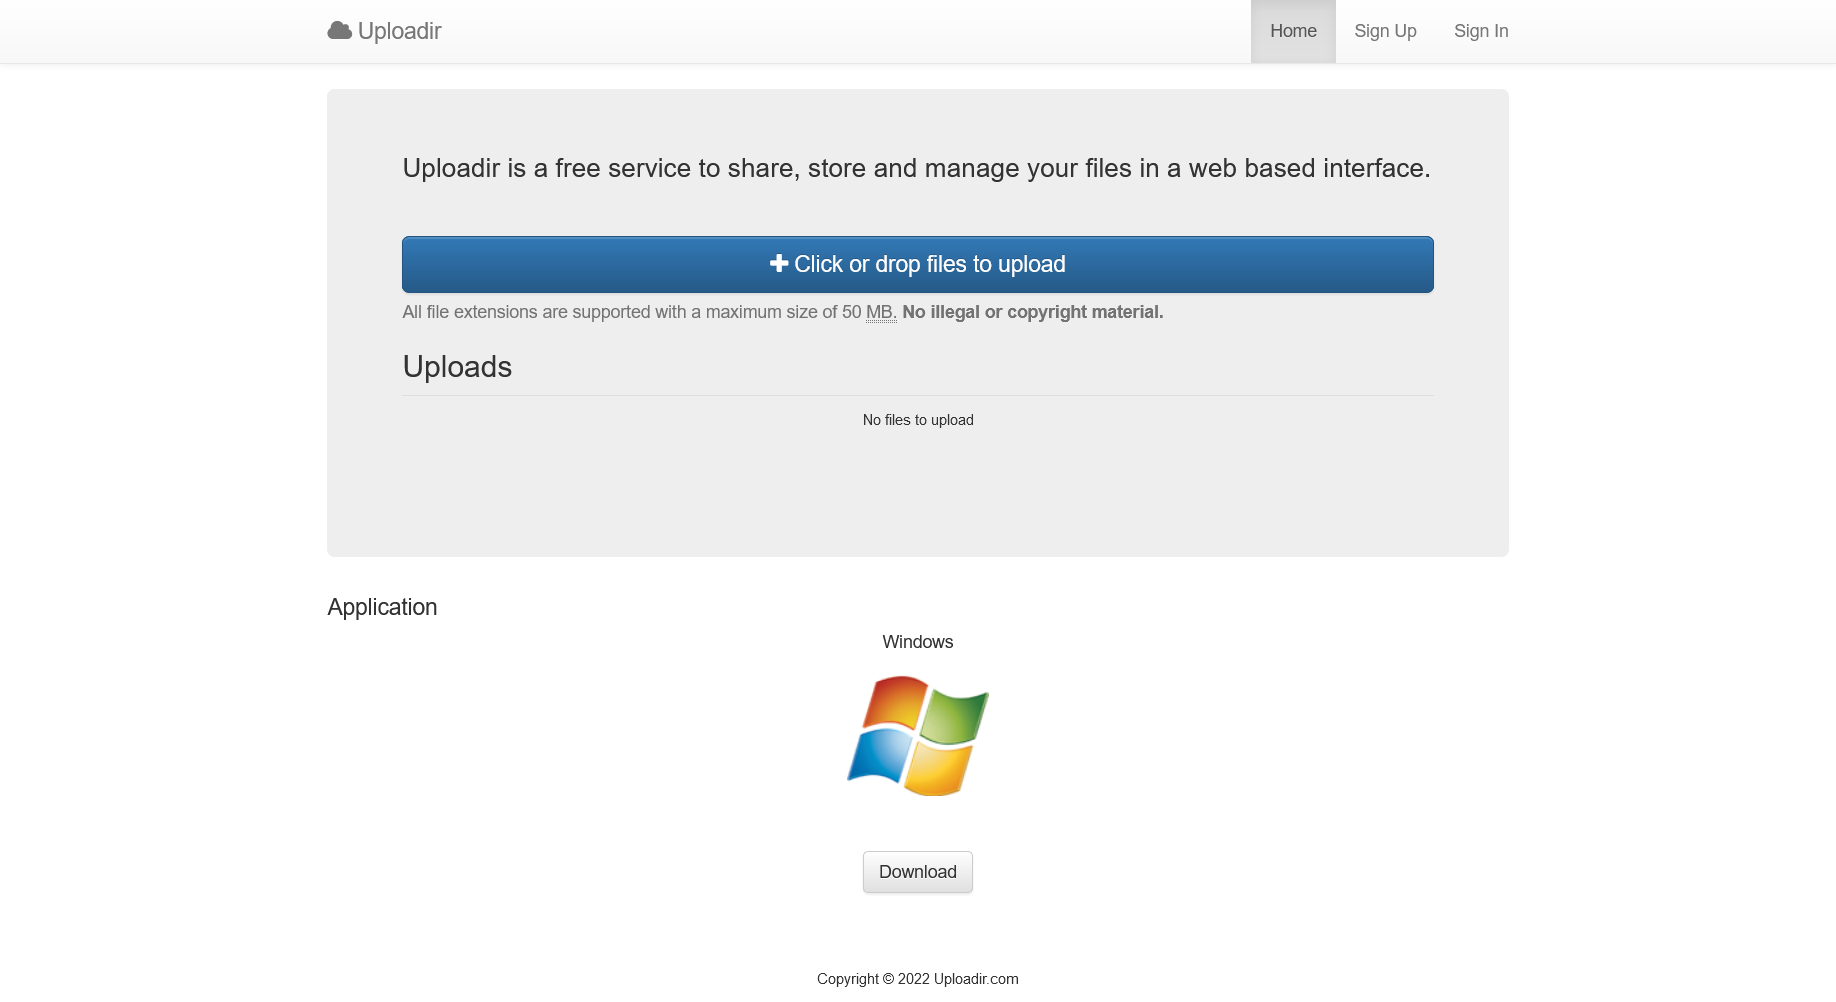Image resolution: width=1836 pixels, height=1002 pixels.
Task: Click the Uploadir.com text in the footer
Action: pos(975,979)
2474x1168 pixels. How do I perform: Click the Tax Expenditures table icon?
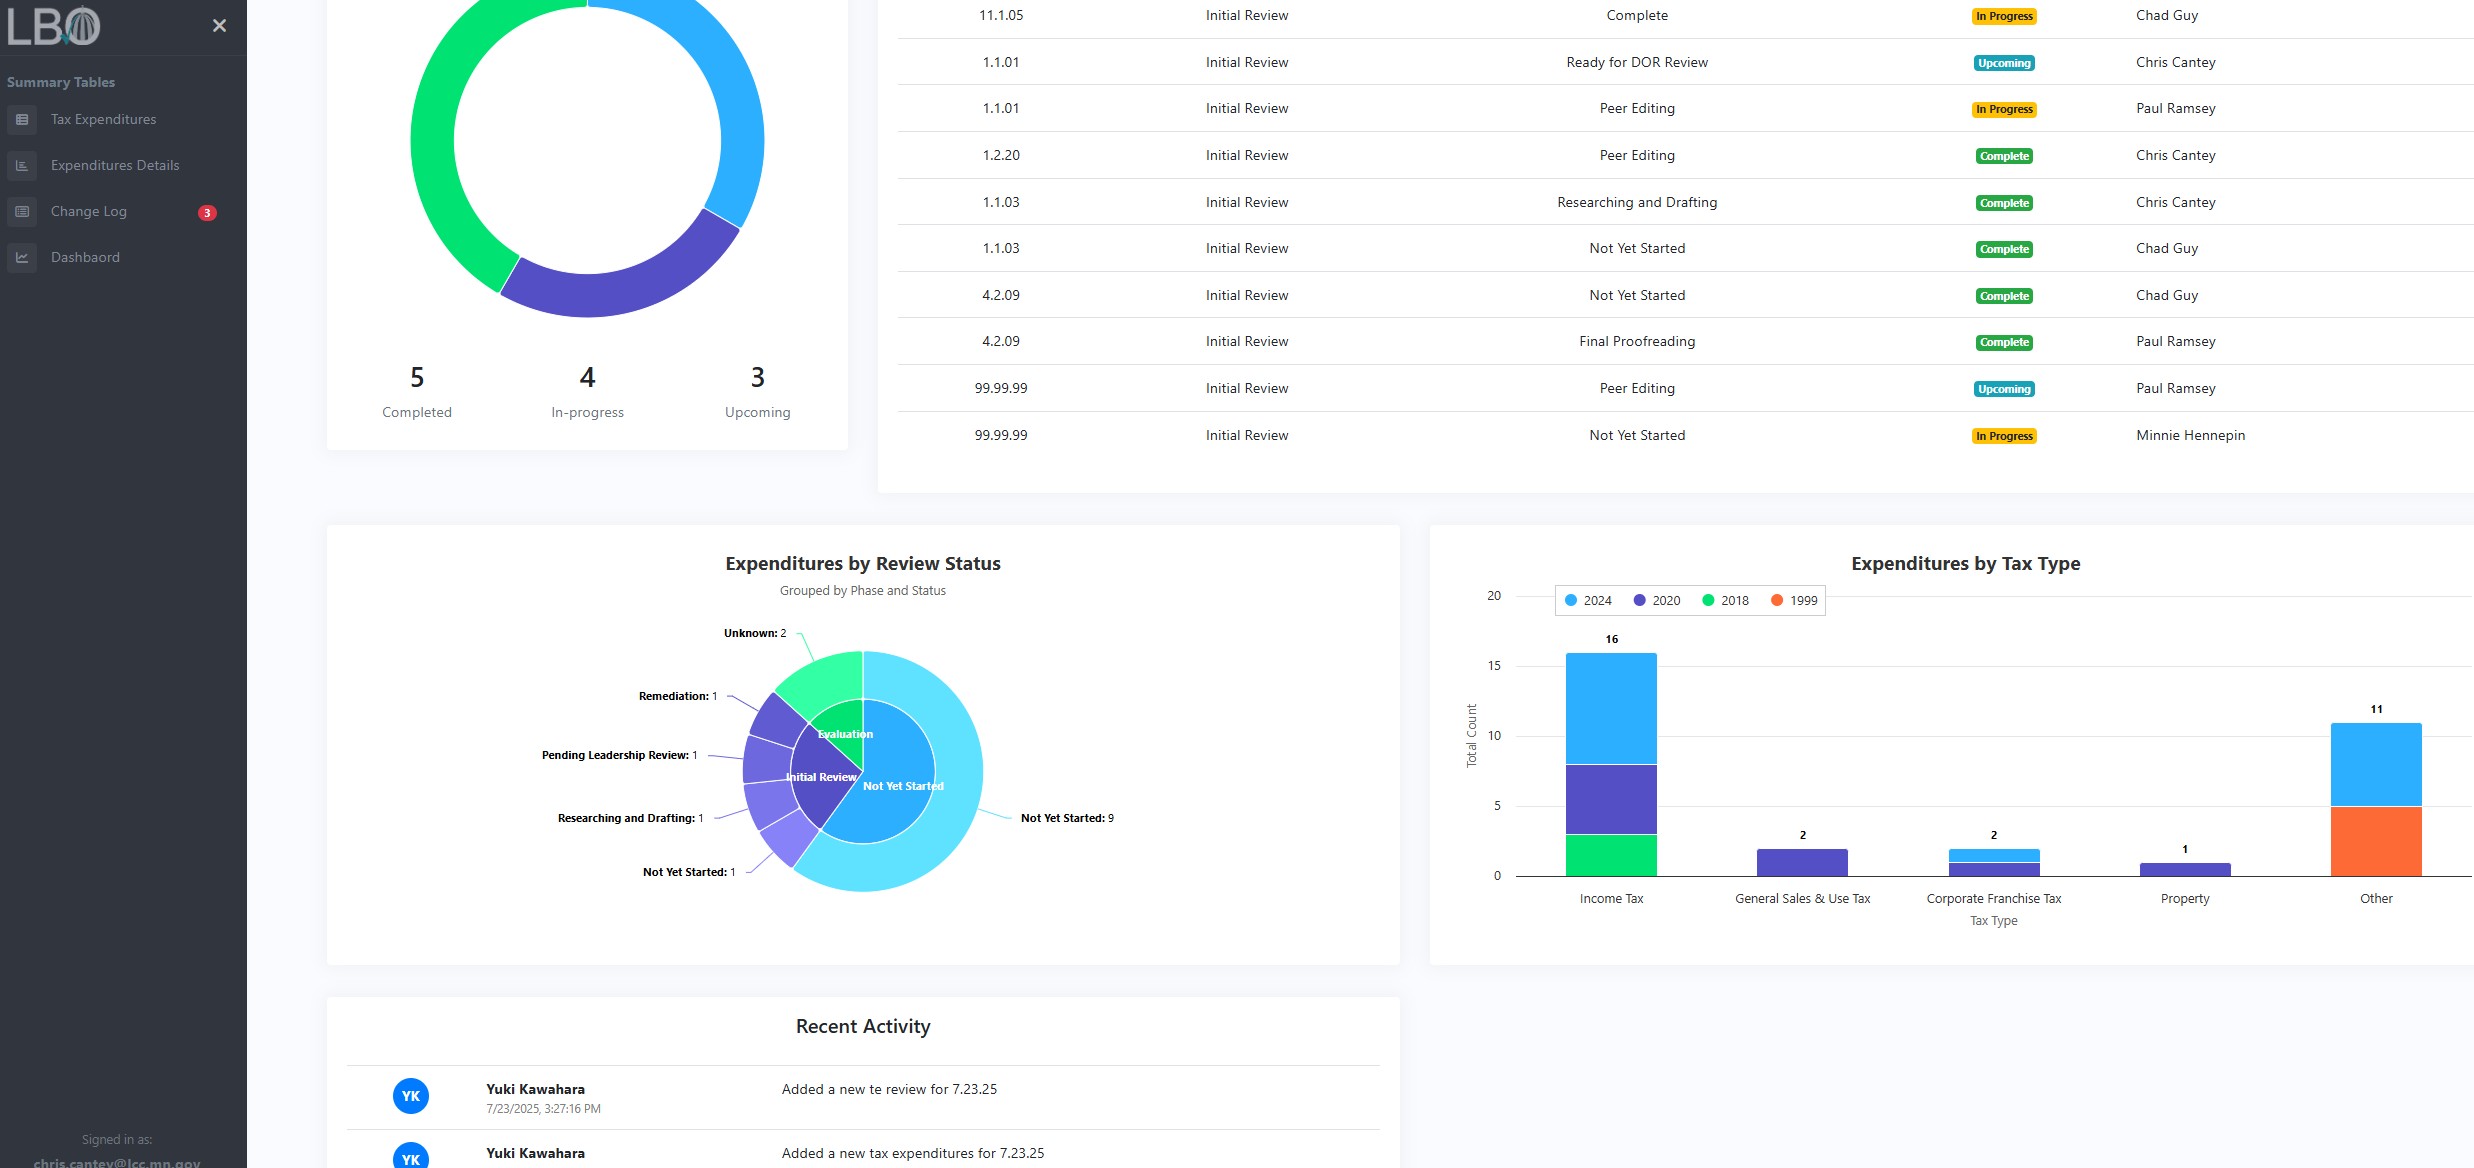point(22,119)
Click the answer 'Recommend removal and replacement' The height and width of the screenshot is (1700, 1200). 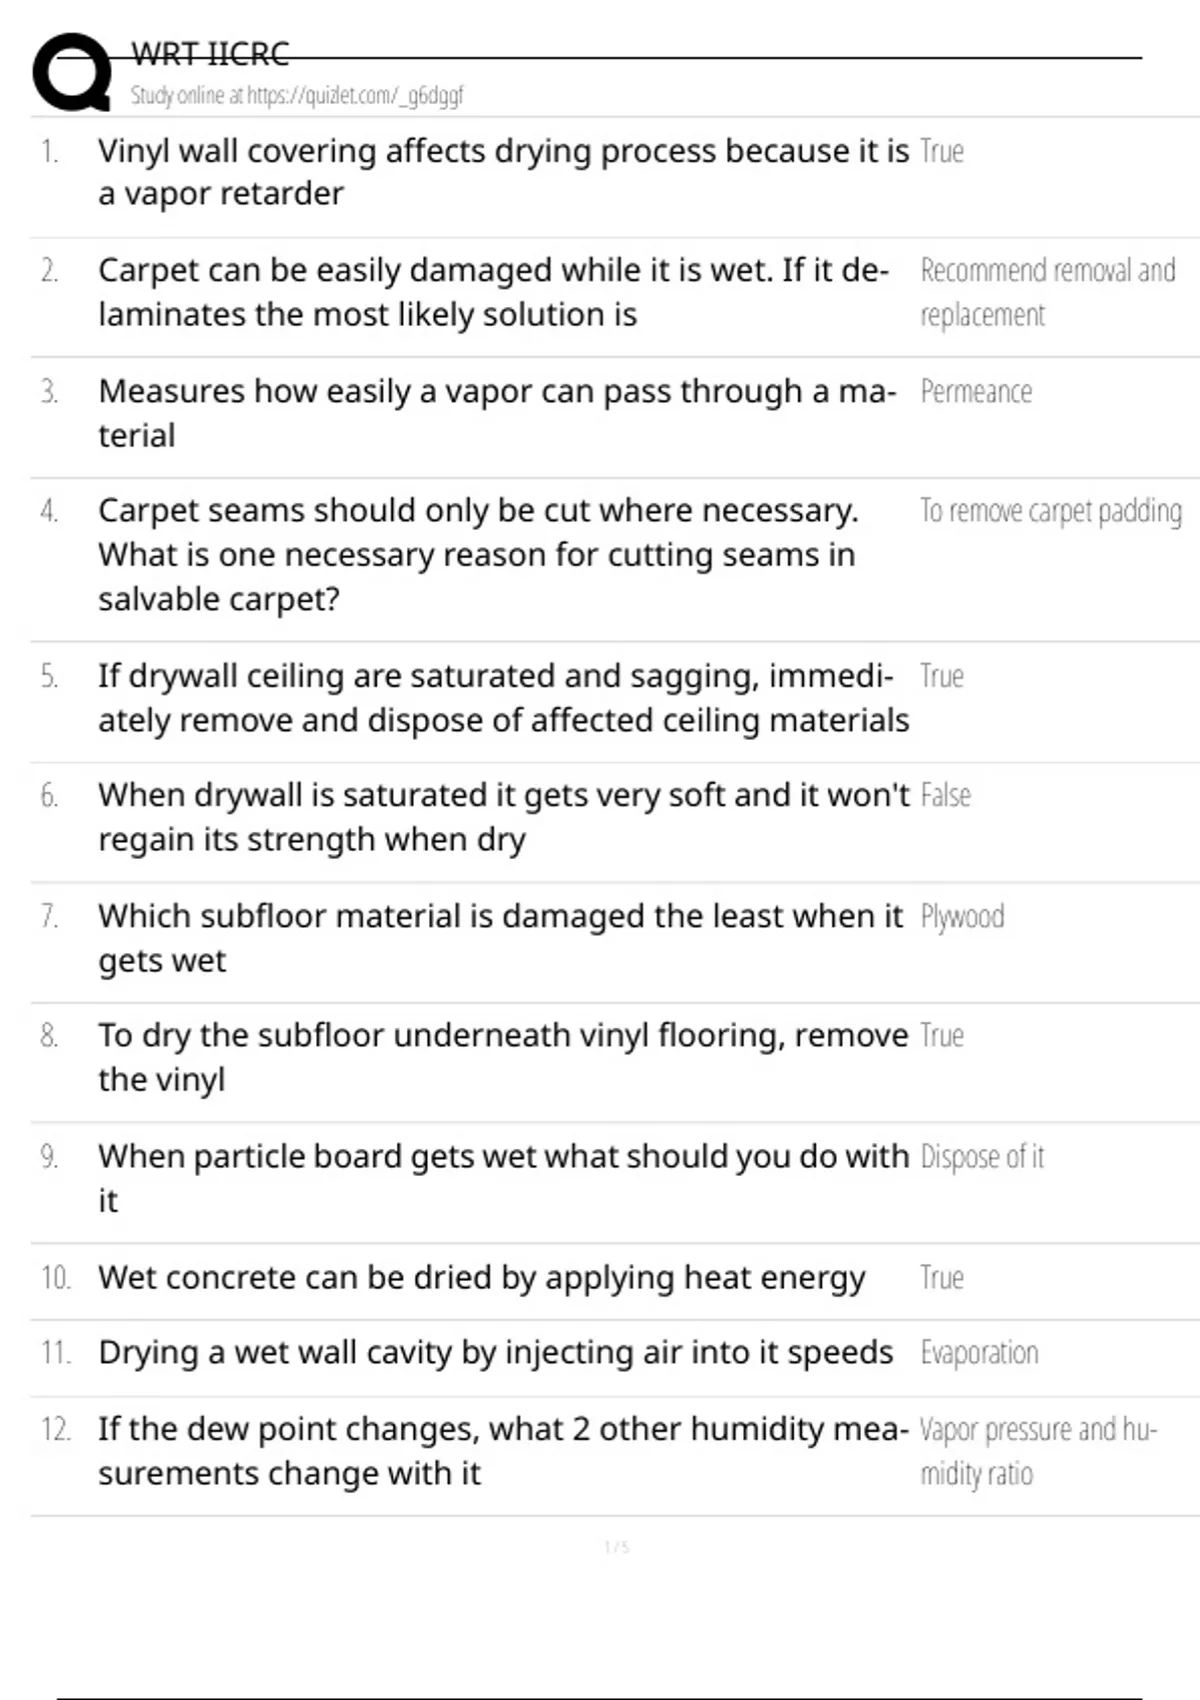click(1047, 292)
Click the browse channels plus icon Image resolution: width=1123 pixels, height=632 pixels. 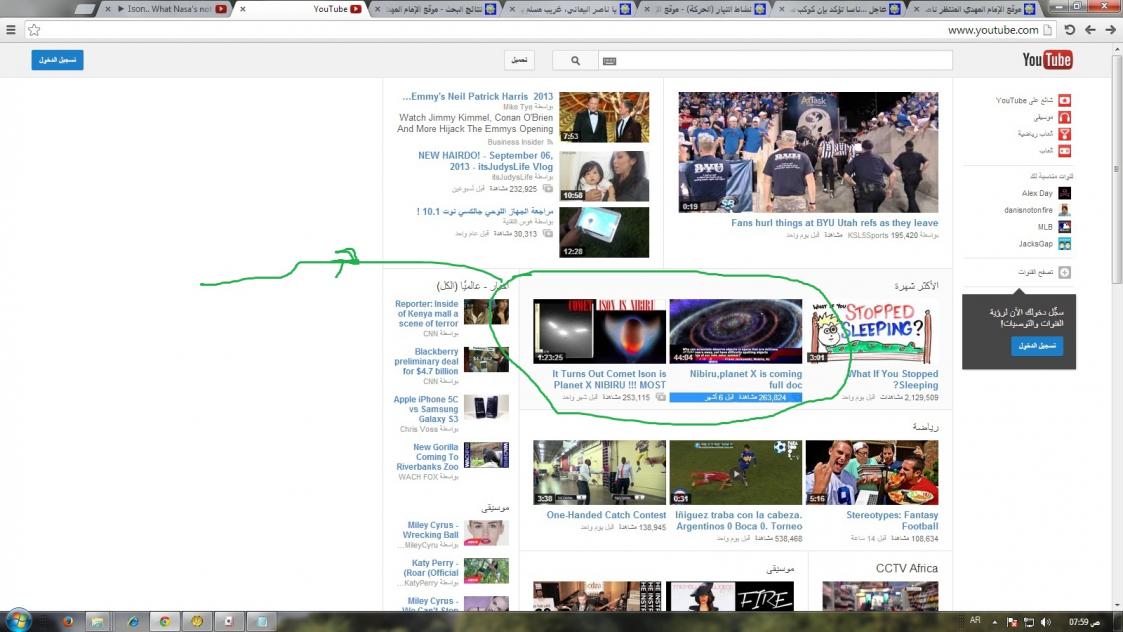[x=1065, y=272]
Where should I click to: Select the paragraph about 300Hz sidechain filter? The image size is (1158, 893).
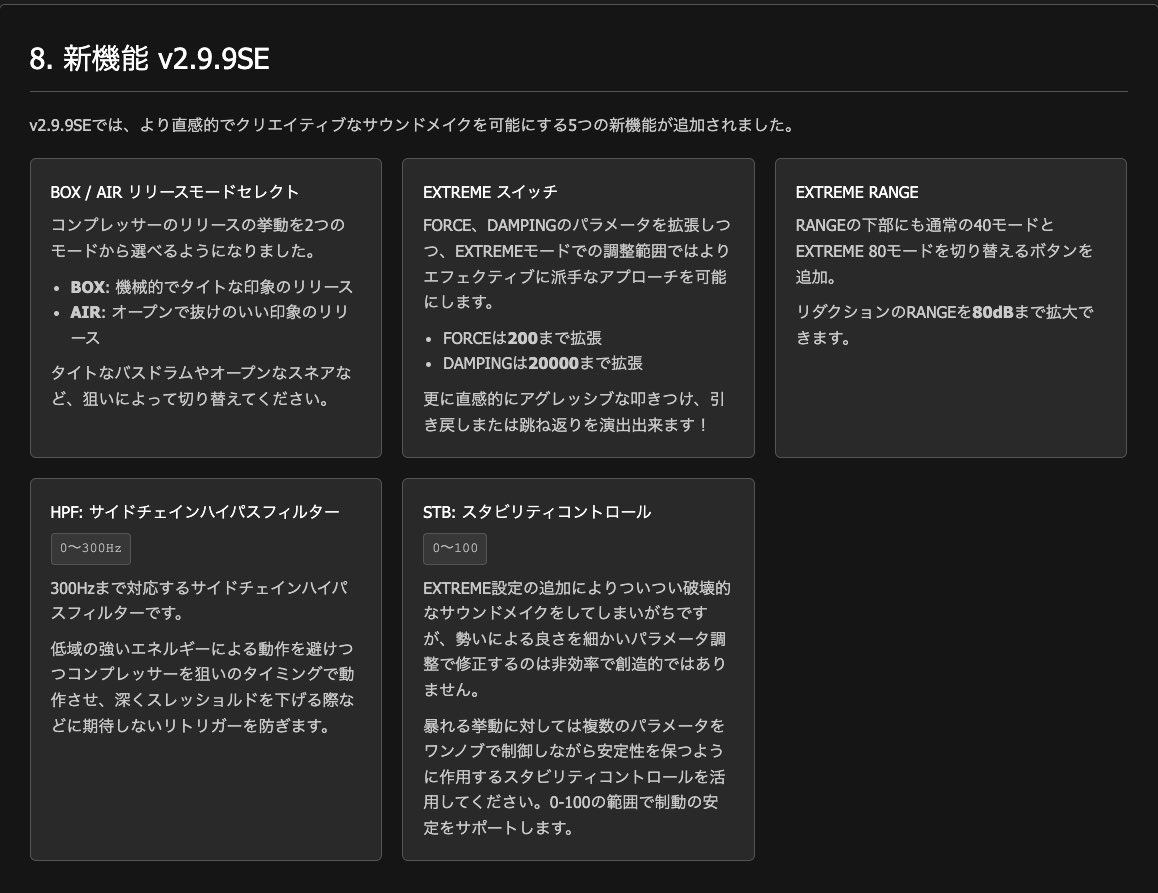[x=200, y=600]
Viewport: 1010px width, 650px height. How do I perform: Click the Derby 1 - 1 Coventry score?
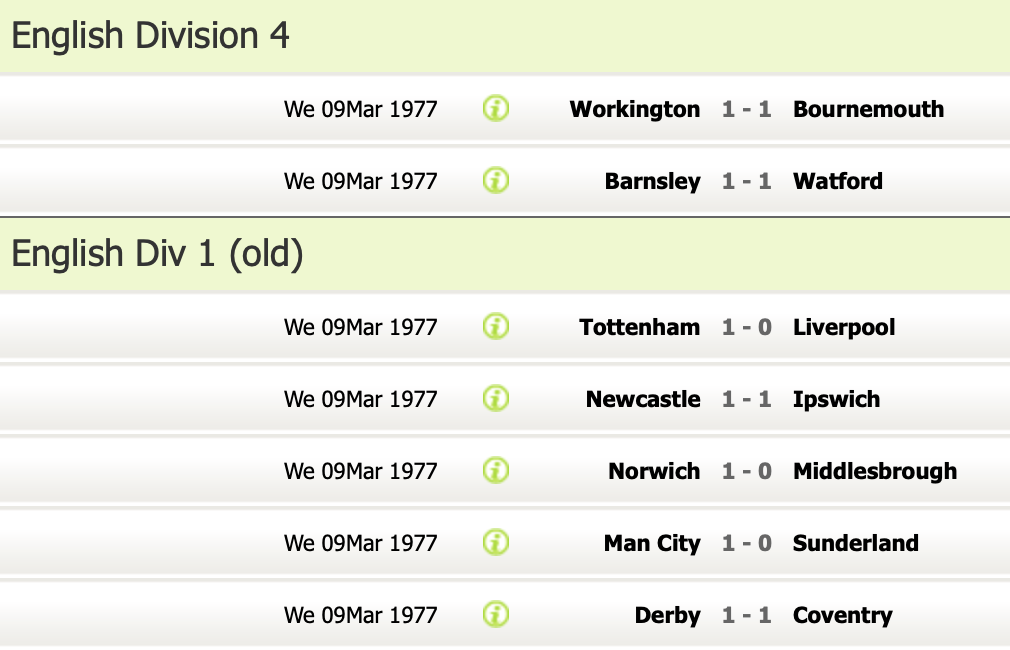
☆ ☆ ☆ ☆
Request: Replace "paragraph" with "sentence" in the entries, starting at the line with "Where should I" and continuing up to and including the last line of the entries, with nothing else changed. Write out only those lines, and leave the pictures out.

Finished exercise:
Where should I click to: Select the sentence about 300Hz sidechain filter? The image size is (1158, 893).
[x=200, y=600]
Viewport: 1010px width, 650px height. How do I perform: Click the Derby 1 - 1 Coventry score?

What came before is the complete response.